■ Directions for this task
The answer must consist of the records below, repeated exactly.

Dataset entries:
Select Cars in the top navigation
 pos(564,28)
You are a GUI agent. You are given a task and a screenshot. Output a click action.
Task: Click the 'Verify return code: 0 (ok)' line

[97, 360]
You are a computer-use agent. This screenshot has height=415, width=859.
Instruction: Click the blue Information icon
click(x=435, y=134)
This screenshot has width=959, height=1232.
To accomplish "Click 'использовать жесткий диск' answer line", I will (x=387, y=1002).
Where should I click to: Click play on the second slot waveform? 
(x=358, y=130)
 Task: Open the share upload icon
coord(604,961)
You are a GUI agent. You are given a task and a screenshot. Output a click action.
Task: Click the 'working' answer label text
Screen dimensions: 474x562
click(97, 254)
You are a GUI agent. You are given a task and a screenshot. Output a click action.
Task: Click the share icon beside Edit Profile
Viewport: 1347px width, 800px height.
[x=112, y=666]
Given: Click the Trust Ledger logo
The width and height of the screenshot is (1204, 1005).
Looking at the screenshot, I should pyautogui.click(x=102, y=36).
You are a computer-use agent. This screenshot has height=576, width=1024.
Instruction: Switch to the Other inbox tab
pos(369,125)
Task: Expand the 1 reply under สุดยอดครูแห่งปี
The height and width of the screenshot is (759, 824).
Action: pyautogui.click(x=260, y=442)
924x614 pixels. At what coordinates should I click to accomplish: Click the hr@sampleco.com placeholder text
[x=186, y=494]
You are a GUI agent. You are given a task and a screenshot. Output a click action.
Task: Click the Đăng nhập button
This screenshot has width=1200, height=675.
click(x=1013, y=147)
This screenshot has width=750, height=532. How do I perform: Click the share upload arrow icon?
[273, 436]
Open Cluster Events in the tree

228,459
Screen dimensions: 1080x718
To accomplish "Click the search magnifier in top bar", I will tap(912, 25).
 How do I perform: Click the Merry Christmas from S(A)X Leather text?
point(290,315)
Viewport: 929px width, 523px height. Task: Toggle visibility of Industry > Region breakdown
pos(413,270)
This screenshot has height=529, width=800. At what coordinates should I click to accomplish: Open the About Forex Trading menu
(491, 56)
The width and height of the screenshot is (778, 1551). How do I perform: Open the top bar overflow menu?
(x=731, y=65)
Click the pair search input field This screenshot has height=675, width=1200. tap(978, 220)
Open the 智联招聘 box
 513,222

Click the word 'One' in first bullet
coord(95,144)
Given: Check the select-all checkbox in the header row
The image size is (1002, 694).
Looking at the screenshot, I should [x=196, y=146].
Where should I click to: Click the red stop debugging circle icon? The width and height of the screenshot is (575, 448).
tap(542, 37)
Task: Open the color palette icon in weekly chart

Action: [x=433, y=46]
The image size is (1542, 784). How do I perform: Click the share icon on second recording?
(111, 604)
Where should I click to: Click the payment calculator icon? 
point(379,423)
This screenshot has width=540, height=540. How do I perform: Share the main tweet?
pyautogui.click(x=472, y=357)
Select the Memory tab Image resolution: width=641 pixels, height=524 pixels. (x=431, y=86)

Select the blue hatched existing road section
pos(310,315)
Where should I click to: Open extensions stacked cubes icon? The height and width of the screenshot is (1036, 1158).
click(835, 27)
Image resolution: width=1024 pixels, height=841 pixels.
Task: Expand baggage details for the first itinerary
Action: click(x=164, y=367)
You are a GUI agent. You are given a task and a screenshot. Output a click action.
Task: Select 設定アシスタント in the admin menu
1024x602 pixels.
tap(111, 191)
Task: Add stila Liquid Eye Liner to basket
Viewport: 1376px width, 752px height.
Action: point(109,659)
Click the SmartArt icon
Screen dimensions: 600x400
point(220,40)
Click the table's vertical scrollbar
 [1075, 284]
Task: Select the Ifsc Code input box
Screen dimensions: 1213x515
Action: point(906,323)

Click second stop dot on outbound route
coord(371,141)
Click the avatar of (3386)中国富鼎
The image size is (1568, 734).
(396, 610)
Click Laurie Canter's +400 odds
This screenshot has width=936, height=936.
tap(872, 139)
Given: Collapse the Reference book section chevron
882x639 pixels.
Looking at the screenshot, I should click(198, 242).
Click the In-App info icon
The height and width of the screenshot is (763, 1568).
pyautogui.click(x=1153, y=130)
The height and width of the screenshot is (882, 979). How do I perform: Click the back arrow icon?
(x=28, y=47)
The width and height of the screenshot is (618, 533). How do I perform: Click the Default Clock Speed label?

■ The answer
Select Cars in the top navigation
 pos(564,28)
You are a GUI agent. You are given a task and a screenshot. Output a click action.
Task: Click the 'Verify return code: 0 (ok)' line

[97, 360]
You are a computer-use agent. This screenshot has height=415, width=859.
Instruction: Click the blue Information icon
click(x=435, y=134)
This screenshot has width=959, height=1232.
To accomplish "Click 'использовать жесткий диск' answer line", I will (x=387, y=1002).
Where should I click to: Click play on the second slot waveform? 
(x=358, y=130)
 Task: Open the share upload icon
coord(604,961)
You are a GUI agent. You are given a task and a screenshot. Output a click action.
Task: Click the 'working' answer label text
Screen dimensions: 474x562
click(97, 254)
You are a GUI agent. You are given a task and a screenshot. Output a click action.
Task: Click the share icon beside Edit Profile
Viewport: 1347px width, 800px height.
[x=112, y=666]
Given: Click the Trust Ledger logo
The width and height of the screenshot is (1204, 1005).
Looking at the screenshot, I should pyautogui.click(x=102, y=36).
You are a computer-use agent. This screenshot has height=576, width=1024.
Instruction: Switch to the Other inbox tab
pos(369,125)
Task: Expand the 1 reply under สุดยอดครูแห่งปี
The height and width of the screenshot is (759, 824).
Action: pyautogui.click(x=260, y=442)
924x614 pixels. At what coordinates should I click to accomplish: Click the hr@sampleco.com placeholder text
[x=186, y=494]
You are a GUI agent. You are given a task and a screenshot. Output a click action.
Task: Click the Đăng nhập button
This screenshot has width=1200, height=675.
click(x=1013, y=147)
This screenshot has width=750, height=532. How do I perform: Click the share upload arrow icon?
[273, 436]
Open Cluster Events in the tree

228,459
Screen dimensions: 1080x718
To accomplish "Click the search magnifier in top bar", I will tap(912, 25).
 How do I perform: Click the Merry Christmas from S(A)X Leather text?
point(290,315)
Viewport: 929px width, 523px height. Task: Toggle visibility of Industry > Region breakdown
pos(413,270)
This screenshot has height=529, width=800. At what coordinates should I click to accomplish: Open the About Forex Trading menu
(491, 56)
The width and height of the screenshot is (778, 1551). How do I perform: Open the top bar overflow menu?
(x=731, y=65)
Click the pair search input field This screenshot has height=675, width=1200. tap(978, 220)
Open the 智联招聘 box
 513,222

Click the word 'One' in first bullet
coord(95,144)
Given: Check the select-all checkbox in the header row
The image size is (1002, 694).
Looking at the screenshot, I should [x=196, y=146].
Where should I click to: Click the red stop debugging circle icon? The width and height of the screenshot is (575, 448).
tap(542, 37)
Task: Open the color palette icon in weekly chart

Action: [x=433, y=46]
The image size is (1542, 784). How do I perform: Click the share icon on second recording?
(111, 604)
Where should I click to: Click the payment calculator icon? 
point(379,423)
This screenshot has width=540, height=540. How do I perform: Share the main tweet?
pyautogui.click(x=472, y=357)
Select the Memory tab Image resolution: width=641 pixels, height=524 pixels. (x=431, y=86)

Select the blue hatched existing road section
pos(310,315)
Where should I click to: Open extensions stacked cubes icon? The height and width of the screenshot is (1036, 1158).
click(835, 27)
Image resolution: width=1024 pixels, height=841 pixels.
Task: Expand baggage details for the first itinerary
Action: click(x=164, y=367)
You are a GUI agent. You are given a task and a screenshot. Output a click action.
Task: Select 設定アシスタント in the admin menu
1024x602 pixels.
tap(111, 191)
Task: Add stila Liquid Eye Liner to basket
Viewport: 1376px width, 752px height.
Action: point(109,659)
Click the SmartArt icon
Screen dimensions: 600x400
point(220,40)
Click the table's vertical scrollbar
 [1075, 284]
Task: Select the Ifsc Code input box
Screen dimensions: 1213x515
Action: point(906,323)

Click second stop dot on outbound route
coord(371,141)
Click the avatar of (3386)中国富鼎
The image size is (1568, 734).
(396, 610)
Click Laurie Canter's +400 odds
This screenshot has width=936, height=936.
tap(872, 139)
Given: Collapse the Reference book section chevron
882x639 pixels.
Looking at the screenshot, I should click(198, 242).
Click the In-App info icon
The height and width of the screenshot is (763, 1568).
pyautogui.click(x=1153, y=130)
The height and width of the screenshot is (882, 979). How do I perform: Click the back arrow icon?
(x=28, y=47)
The width and height of the screenshot is (618, 533). How do I perform: Click the Default Clock Speed label?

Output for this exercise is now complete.